Mas o Google vai enfrentar concorrência forte por parte de empresas estabelecidas neste ramo. A Microsoft, a partir do Windows 8, trabalha para aumentar sua participação no mercado baseado em conteúdo na nuvem. A empresa iniciou esse movimento através do Skydrive, que já existe desde 2008, mas deve ganhar força com a nova versão do sistema operacional.

A Amazon já possui um serviço semelhante ao proposto pelo Google. O Kindle Fire, tablet assinado pela empresa de Jeff Bezos e que, ironicamente, foi tablet com Android mais vendido em 2011, é um poderoso canal de consumo de conteúdo a um preço acessível, se comparado com outros tablets.

Mas a Amazon carece do ecossistema criado pelo Google através do Google TV e o Android, o que não é problema para a Apple e suas lojas App Store e iTunes. O iTunes é a maior loja de música virtual da atualidade e a App Store conta com uma biblioteca imensa de aplicativos de qualidade. Além disso, há também a recente entrada da empresa no mercado de distribuição editorial com o iBooks. O iCloud possibilita a integração de diversos gadgets da marca através da nuvem, algo semelhante ao que o Google Play propõe. Ou seja, o Google terá uma dura concorrência pela frente.

A grande vantagem do gigante de buscas é o quanto ela conhece seus usuários. A recente mudança das diretrizes de privacidade do Google, aliada à quantidade monstruosa de informações que a empresa acumula, os dados do Google+ e conteúdo consumido na internet, abre a possibilidade para uma comunicação muito mais efetiva. Tudo isso reflete numa propaganda mais direcionada, que amplifica a possibilidade de conversão dentro do Google Play.

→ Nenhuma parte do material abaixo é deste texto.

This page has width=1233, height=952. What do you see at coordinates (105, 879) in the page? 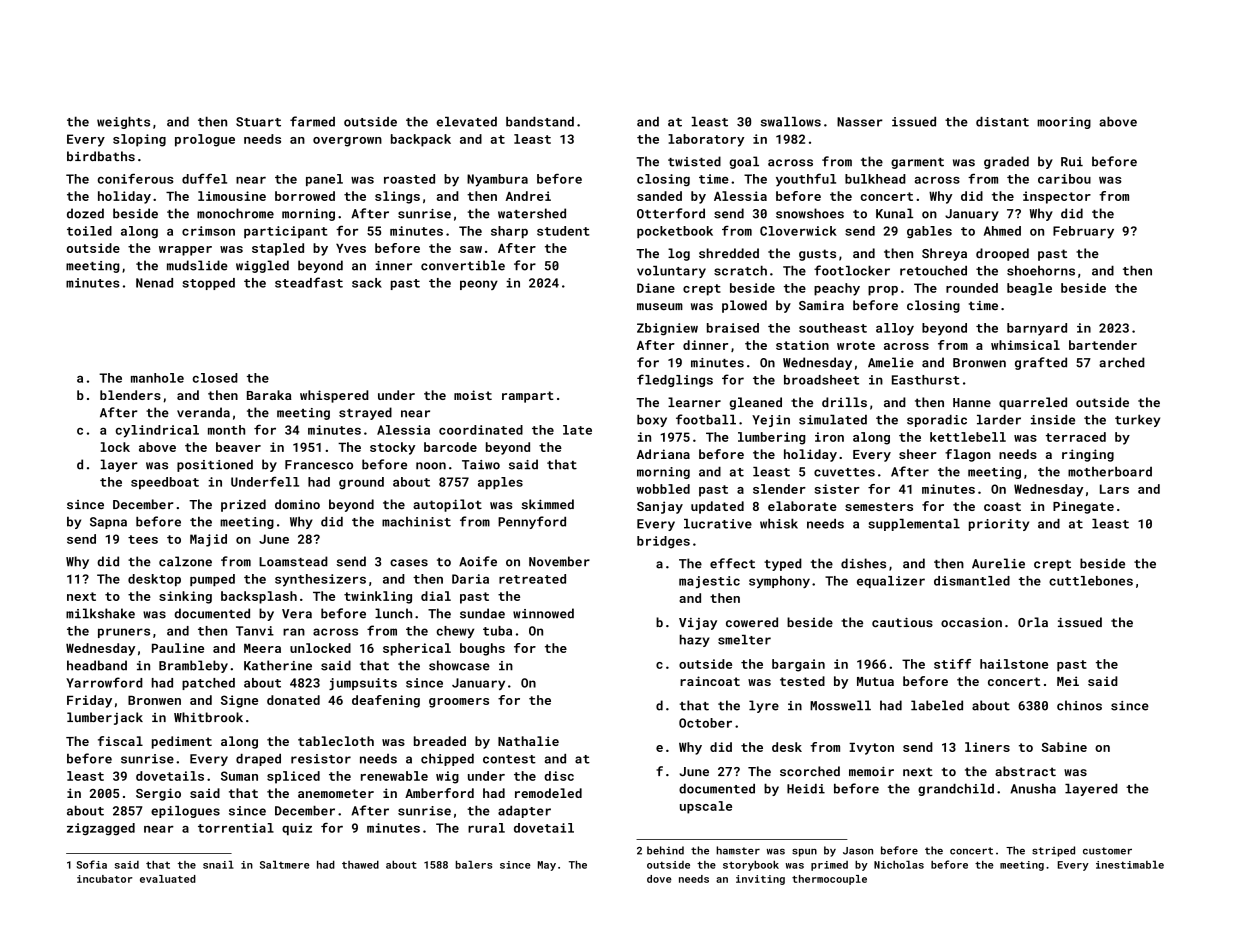
I see `incubator` at bounding box center [105, 879].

Tomemos como exemplo um fã de Sherlock Holmes. Se esta pessoa faz buscas no Google sobre o detetive, posta sobre ele no Google+, e assiste a trailers de seus filmes no YouTube, a empresa pode usar os dados coletados para oferecer a compra dos filmes ou mesmo os livros de Arthur Conan Doyle por meio do Google Play.

Se essa tendência se concretizar, as empresas terão em mãos uma oportunidade de aperfeiçoar a conversão em aplicativos de marca e outros tipos de conteúdo de marca. Da mesma forma que uma história ou personagem podem servir de gatilho para sugestões qualificadas, uma marca também pode. O conteúdo de marca consumido pelos usuários torna-se ainda mais valioso. Se o conteúdo por ela produzido na internet for relevante para diversos usuários, aumentarão as chances de conversão dentro do Google Play.

Assim, a empresa visa atingir outro objetivo: ampliar seu modelo de negócios para além da publicidade, que hoje é responsável por mais de 90% da renda do Google. Para uma empresa deste porte, é arriscado apostar todas as fichas em um único modelo lucrativo, e a venda de conteúdo pode ser uma alternativa viável. Vale lembrar que o Google é o segundo site mais acessado do mundo (foi ultrapassado recentemente pelo Facebook), possui milhões de contas no Gmail, tem o Google+ prestes a bater a barreira de 100 milhões de membros e aproximadamente 850 mil smartphones com Android ativados por dia. Ou seja, o ecossistema existe e o mercado está aberto.

Infelizmente essa mudança pouco afeta o Brasil, que ainda carece de grandes serviços oferecidos pela Google no exterior, como, por exemplo, o Google Voice, serviço de telefonia via internet. Por enquanto, os usuários brasileiros de Android terão acesso apenas ao setor de apps e games, algo que já era disponível em território nacional via Android Market. Por enquanto, nos resta observar o impacto dessa mudança no mercado exterior, e aguardar a mudança em terras tupiniquins.